What about the table that we called series_labels? Well, we need that to plot the series-number labels. We’re using the power of stats to generate the positions for the data labels. Using the median of each series’ ratings for the y position and the mean of that for the x position is pretty inspired. We also nudge the y positions up a little bit with the addition of 1 (try out different values and see for yourself what looks right).
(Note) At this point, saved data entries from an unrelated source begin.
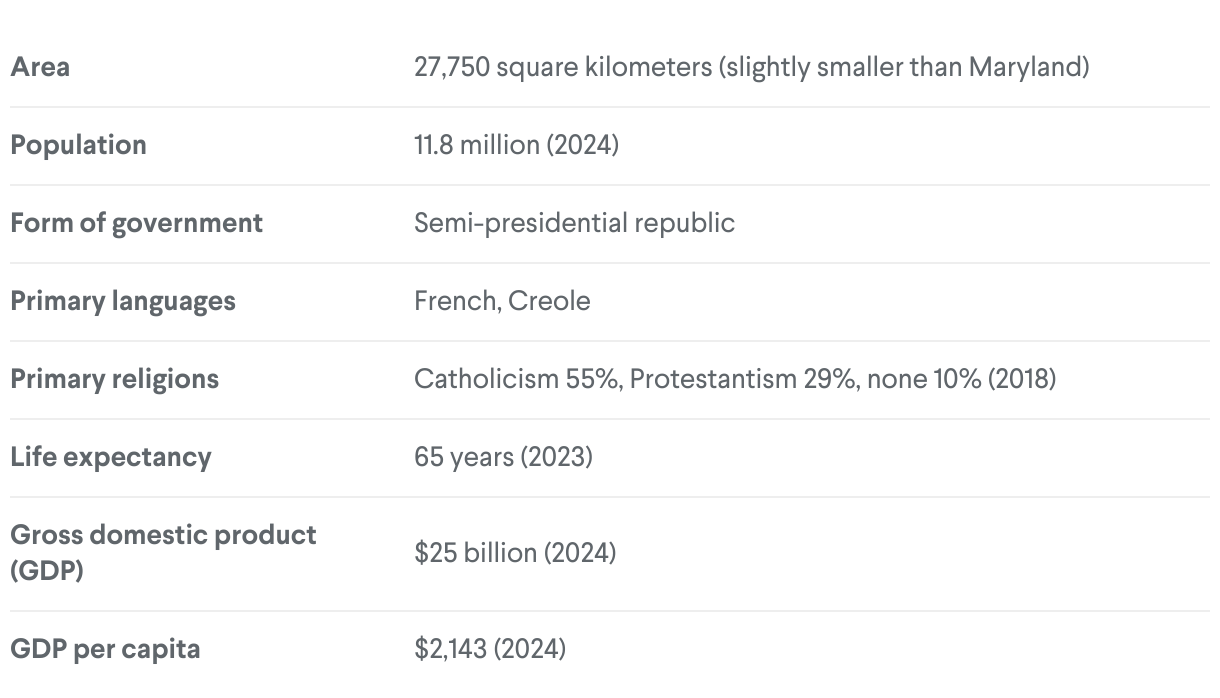Select the $25 billion (2024) value
Screen dimensions: 1220x698
coord(515,552)
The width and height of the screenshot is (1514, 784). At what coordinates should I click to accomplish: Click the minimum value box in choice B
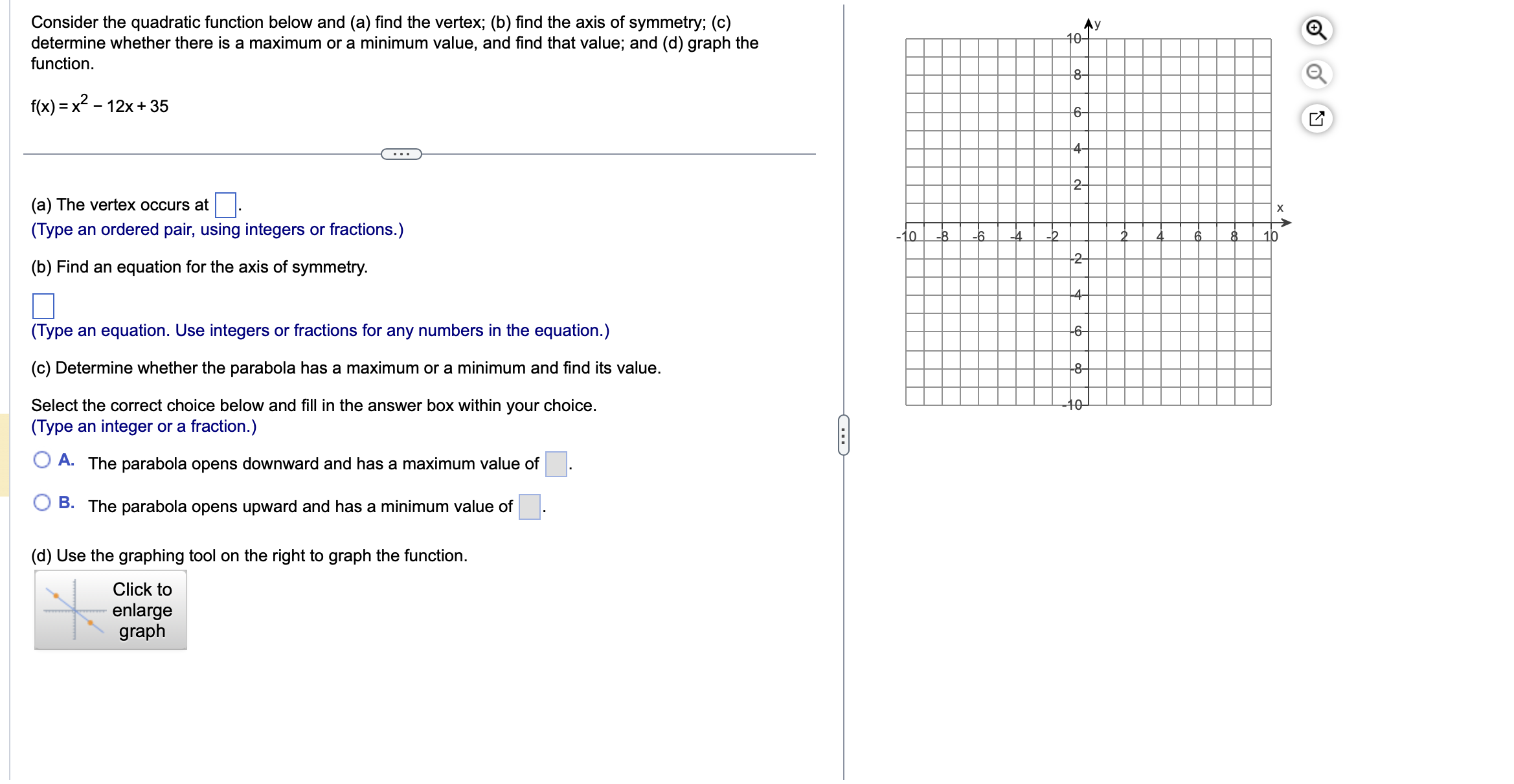(x=530, y=506)
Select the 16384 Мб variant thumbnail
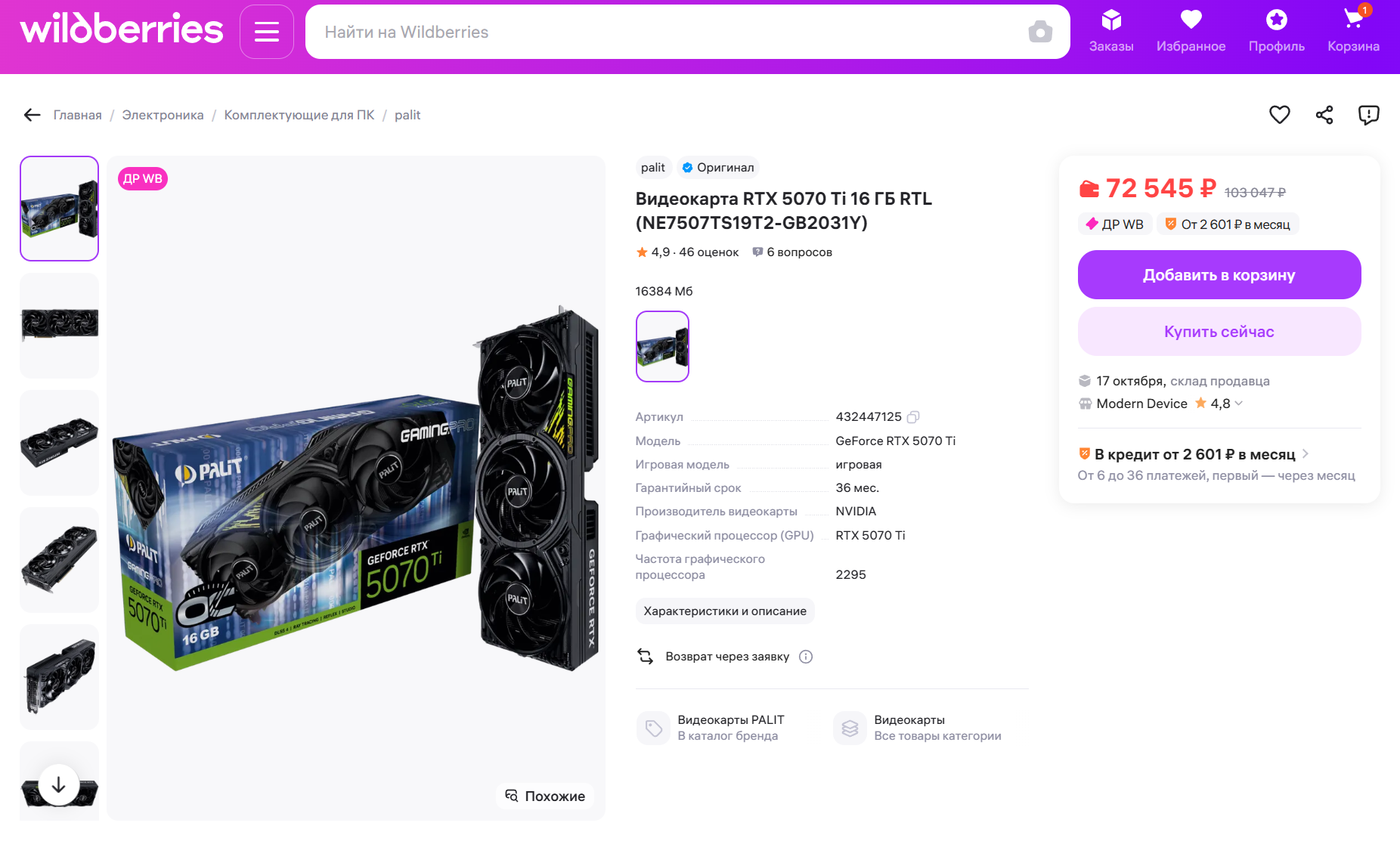This screenshot has height=863, width=1400. click(662, 346)
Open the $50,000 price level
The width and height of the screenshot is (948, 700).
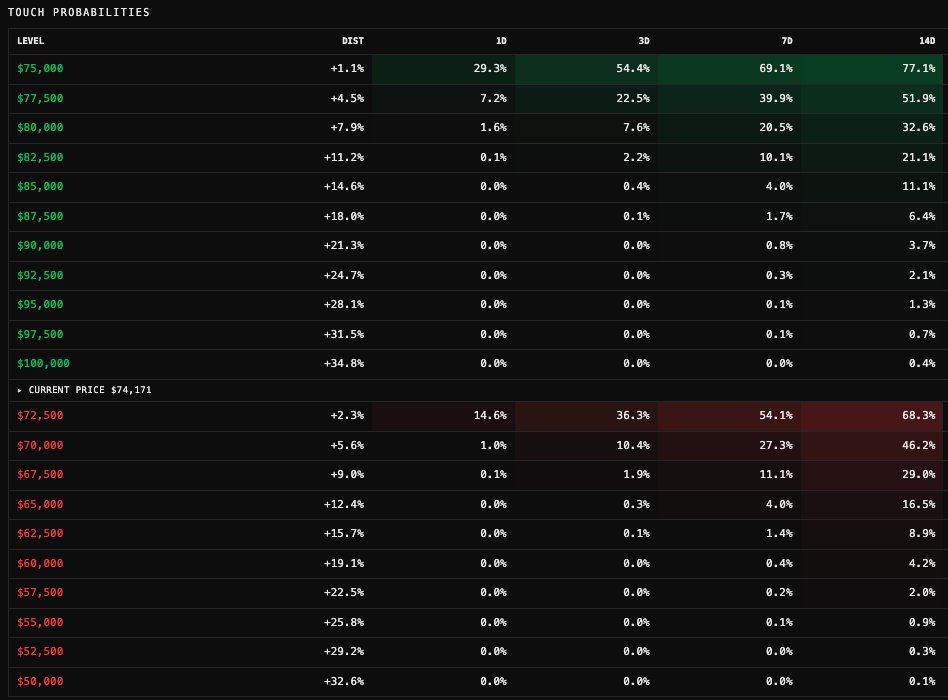[x=40, y=681]
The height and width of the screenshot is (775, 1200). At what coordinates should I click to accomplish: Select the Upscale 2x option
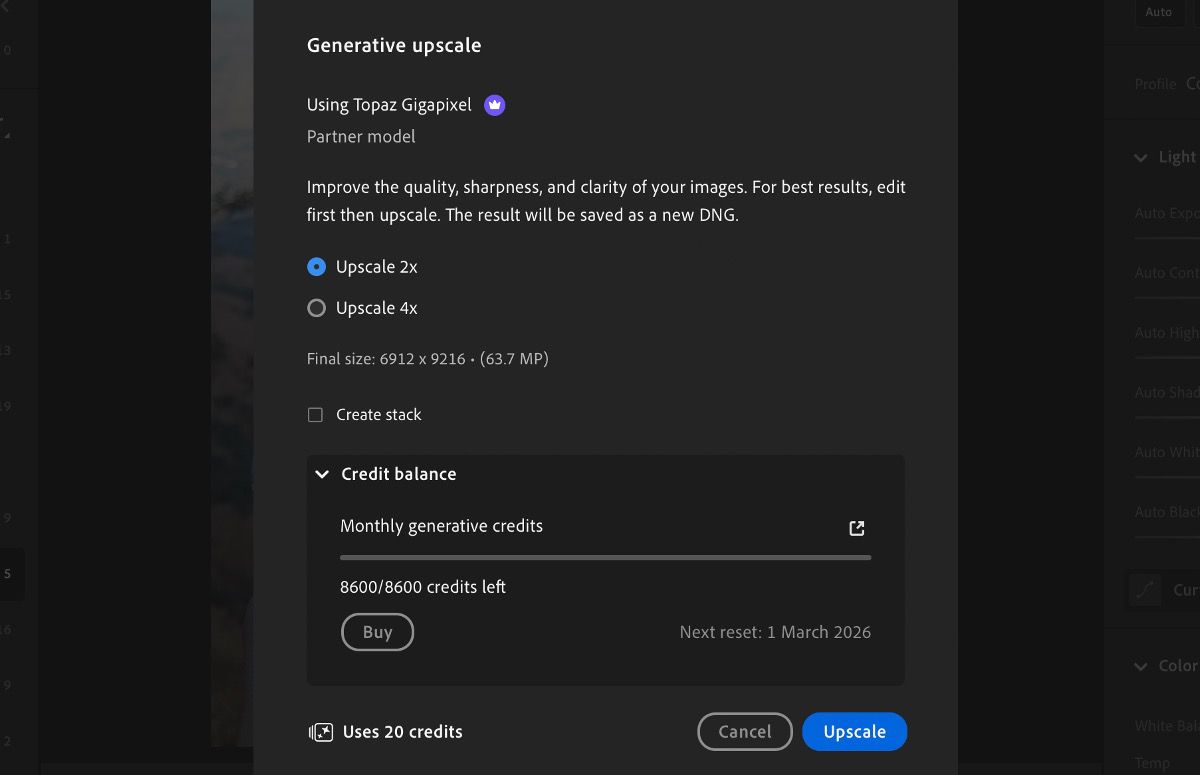click(317, 267)

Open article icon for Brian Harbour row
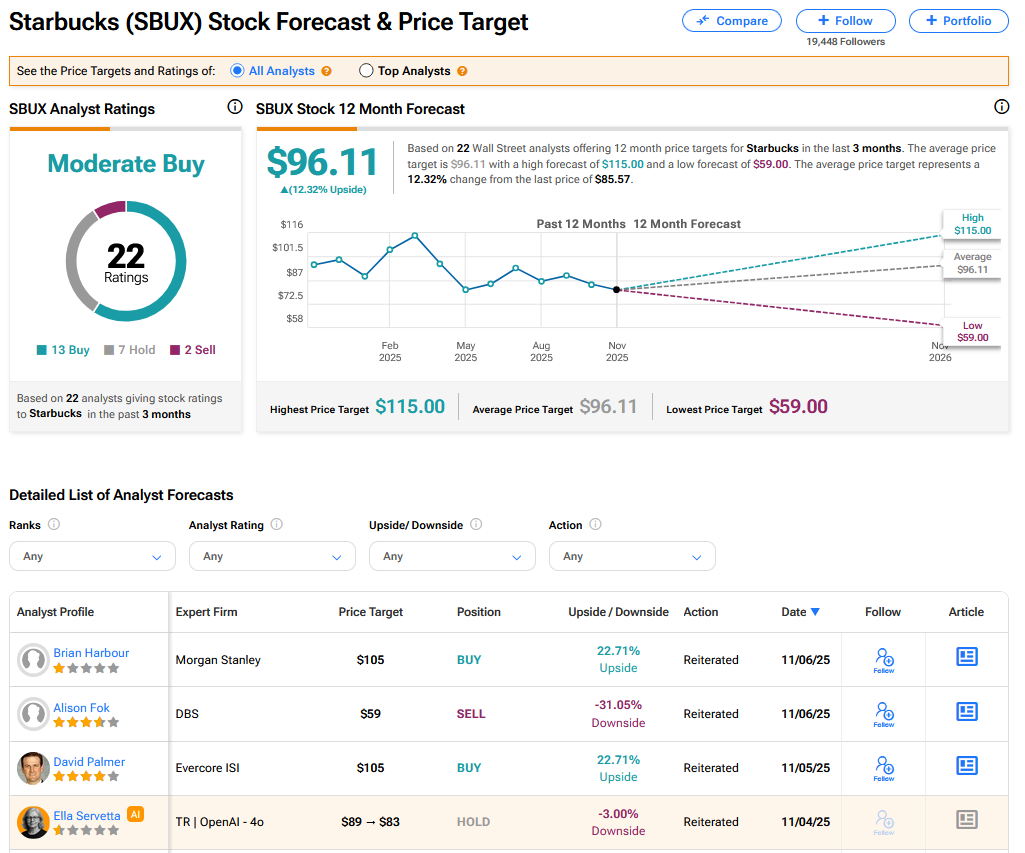point(966,658)

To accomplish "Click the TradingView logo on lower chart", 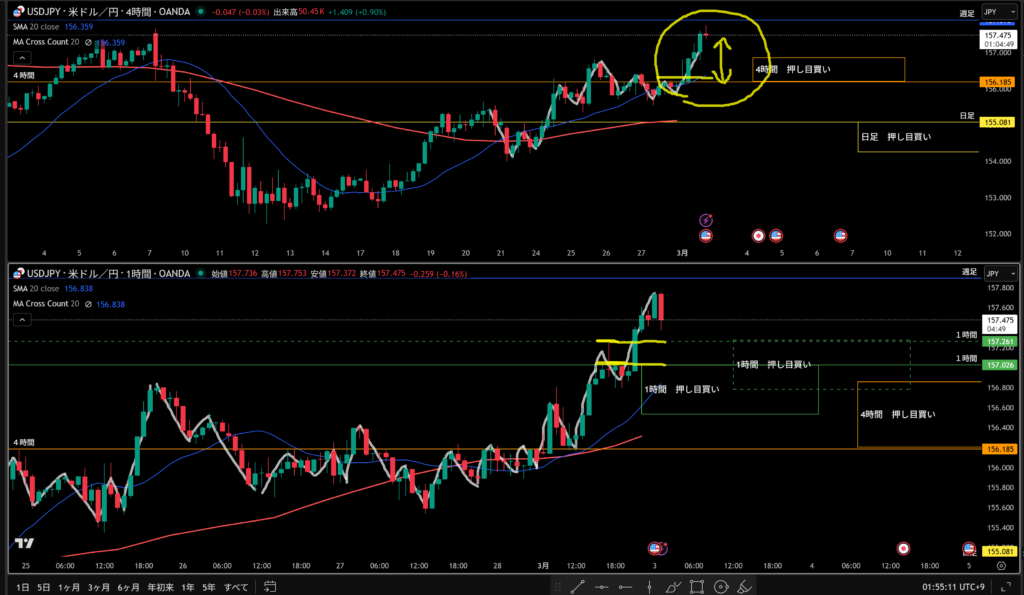I will (24, 544).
After having those two tables made, we generate the plot. The ratings_all table is used to make the bars via geom_col(). With geom_text() we plot the text labels using that series_labels table. We have a wonderful set of color palettes in the bakeoff package; we can access the default palette "showstopper" by calling bakeoff_palette(). To add those colors to the different series’ bars, we need scale_fill_manual() to do that bit of work. To avoid a legend (don’t need it!), the guide = FALSE option is used. Labels are important and so we’ve added a title, subtitle, a caption, and a re-worked y-axis label with the ever-useful labs() function.

The resulting plot, again, is great! If shared via a Quarto document or through an email it would surely be a delight for the recipient.